There may be synonyms of both EOL and noninvasive medical technology that we may not have been able to identify and include in our search strategy. Our review also had some language limitations. Consequently, there may be studies we may not have been able to identify. Another limitation could be that we did not include grey literature, as we wanted to map published studies. However, it is the aim of the review that decides was type of studies or literature that should be included, and given the sensitivity of the field, we wanted to make sure to include studies that had been approved by registered ethical committees and peer reviewed. Furthermore, work in our team to best capture our research question, led to a search strategy that was broad with regards to the population [42] (patients, health care professionals, and next-of-kin) and experiences considered (perspectives, attitudes, and experiences) but narrow in terms of timeframe (imminently dying) and technologies (noninvasive medical technology attached to the patient).

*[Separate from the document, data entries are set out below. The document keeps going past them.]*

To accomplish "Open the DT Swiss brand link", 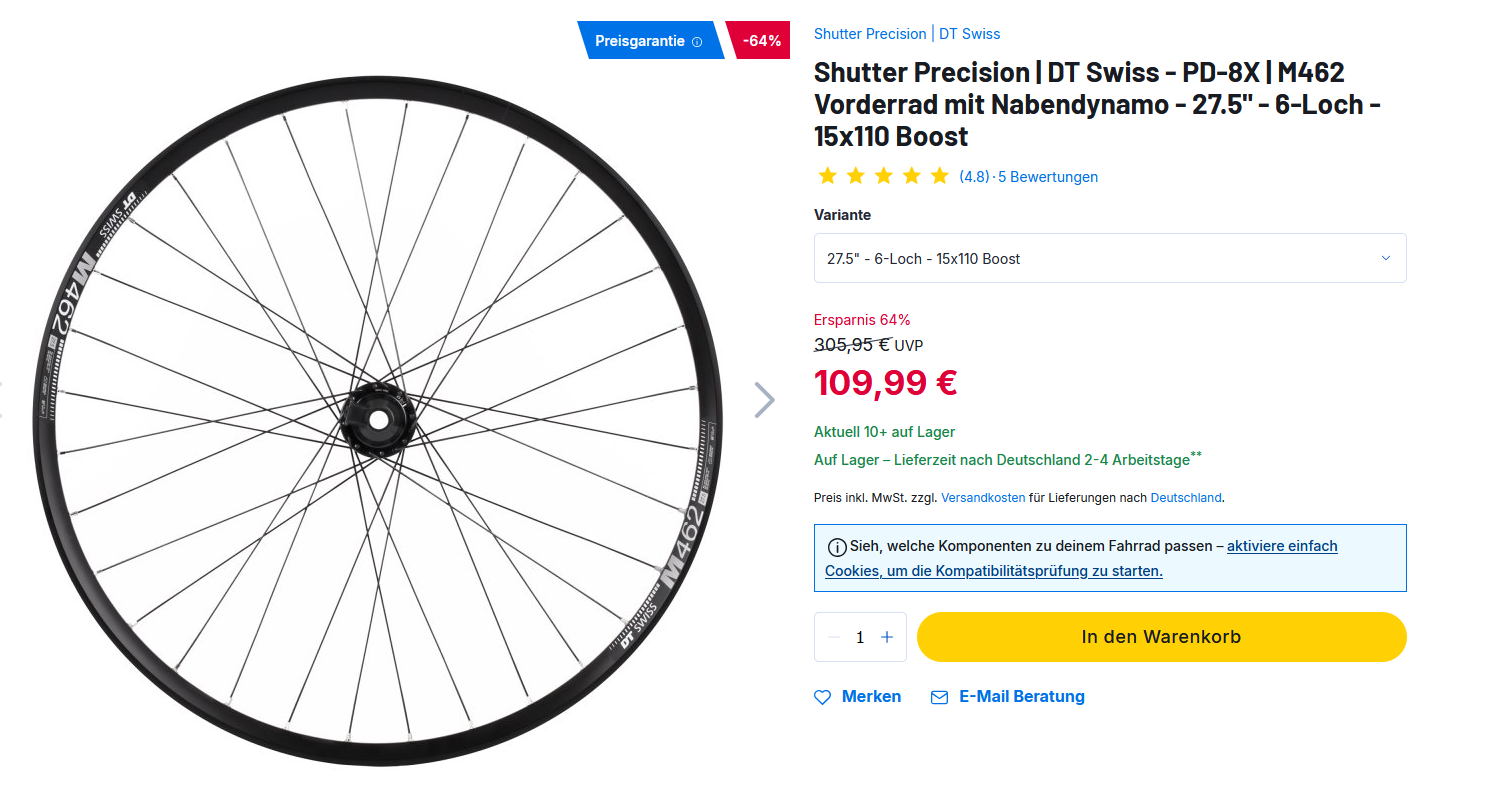I will click(969, 34).
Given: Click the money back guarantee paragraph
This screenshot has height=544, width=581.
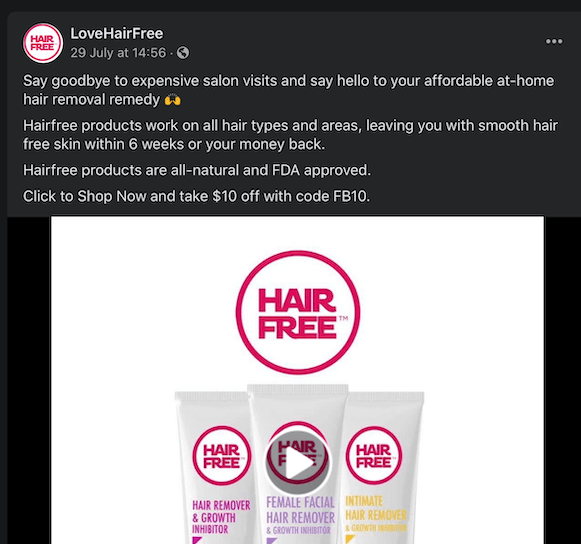Looking at the screenshot, I should pos(290,135).
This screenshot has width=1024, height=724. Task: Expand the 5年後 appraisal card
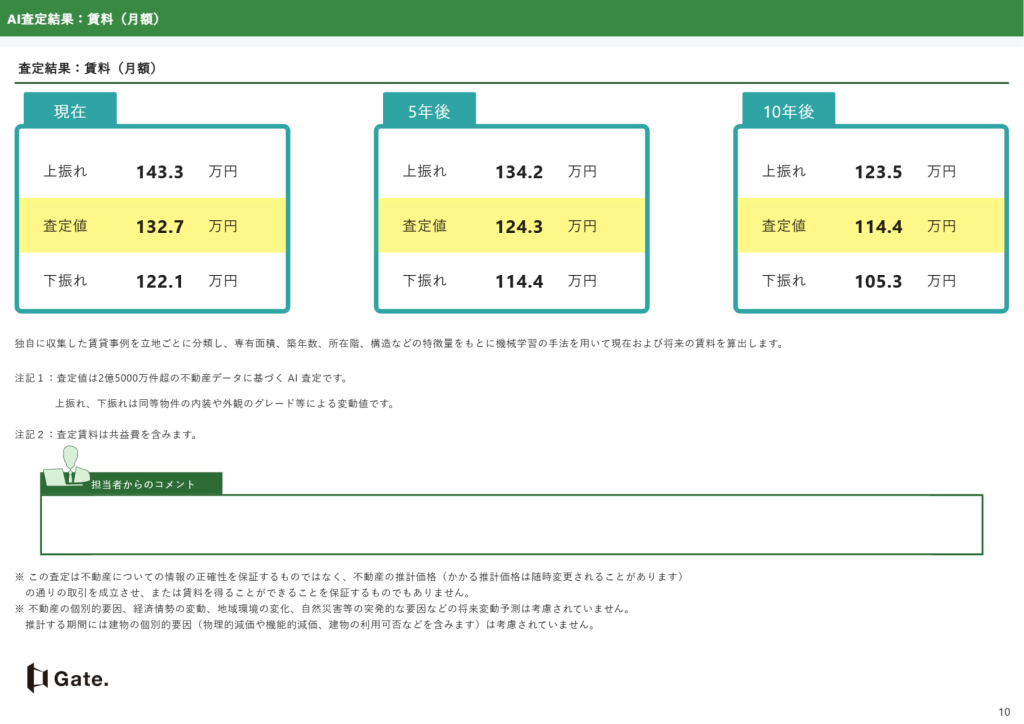pyautogui.click(x=511, y=218)
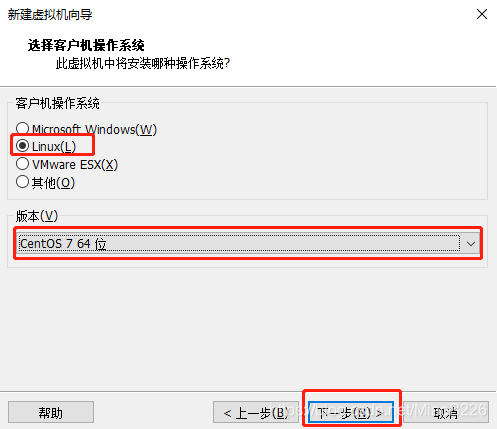Select the Microsoft Windows(W) radio button
This screenshot has height=429, width=497.
click(x=22, y=128)
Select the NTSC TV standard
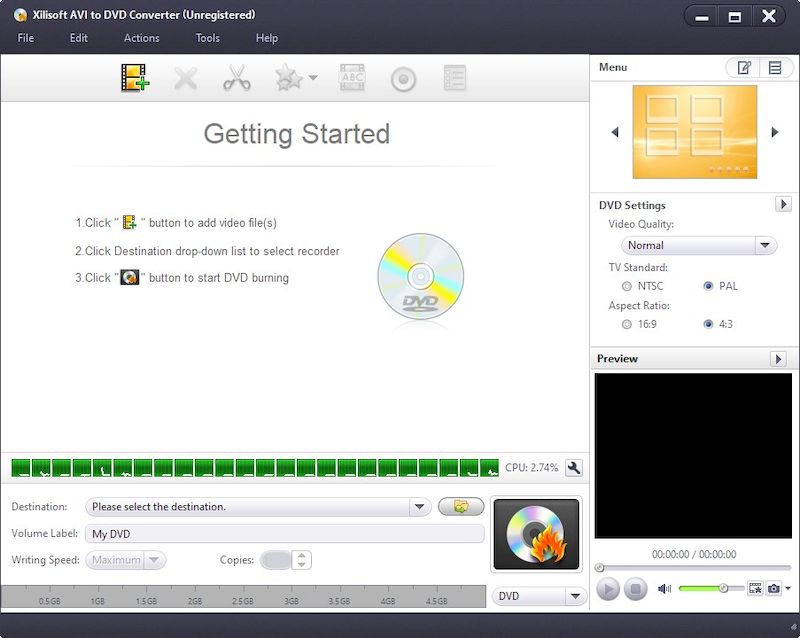This screenshot has height=638, width=800. [x=626, y=286]
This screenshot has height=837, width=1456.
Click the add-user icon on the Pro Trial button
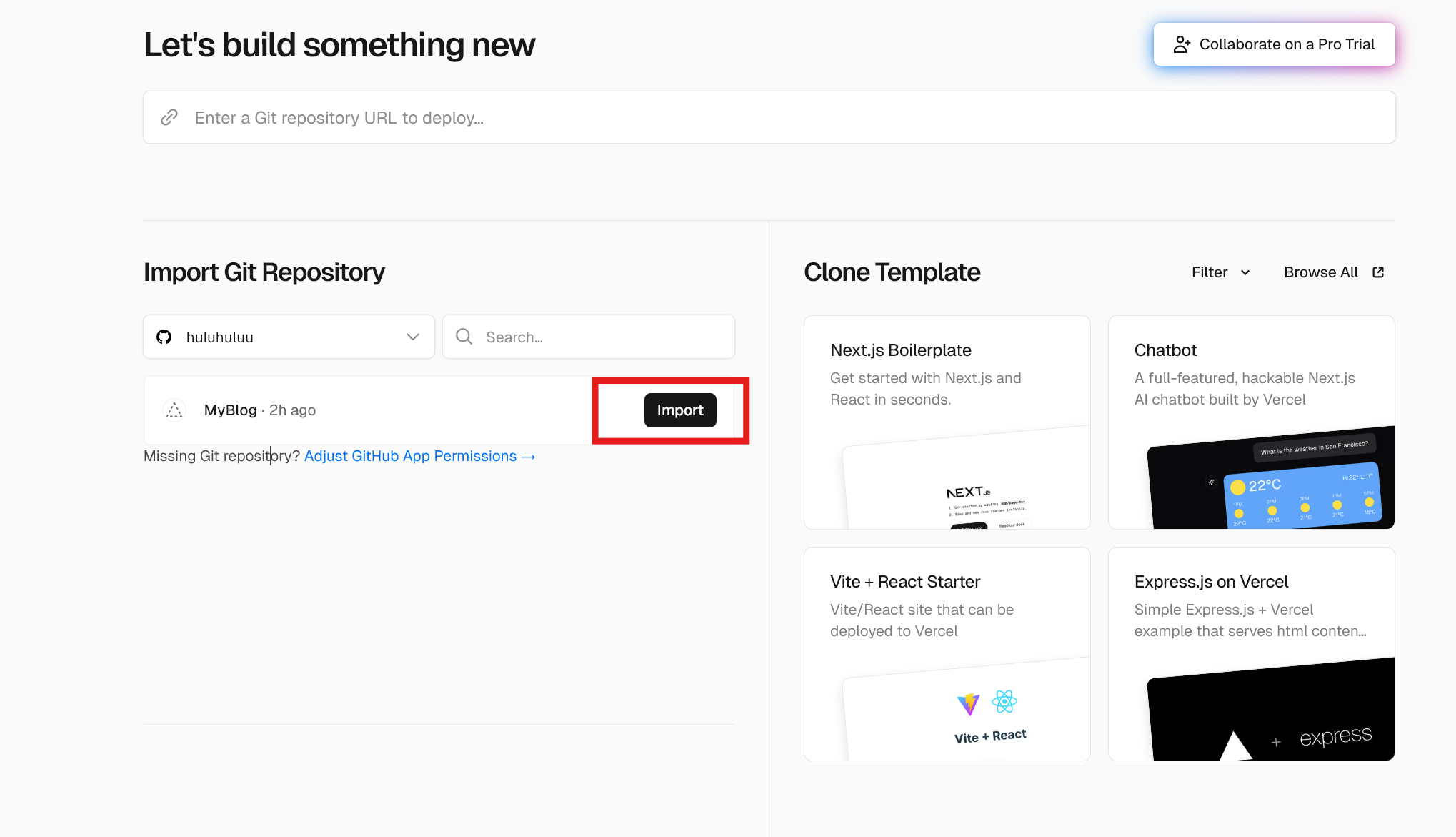click(x=1182, y=44)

Lastly, the term “non-invasive technology” in palliative care is frequently applied to a wide range of devices, including telemedicine solutions, mobile applications, artificial intelligence-driven support tools, and wearable sensors [47]. Our specific interest was to map research on wearable medical technologies; consequently, our use of “non-invasive technologies” reflects a narrower scope than what is typically described in the broader literature in this field.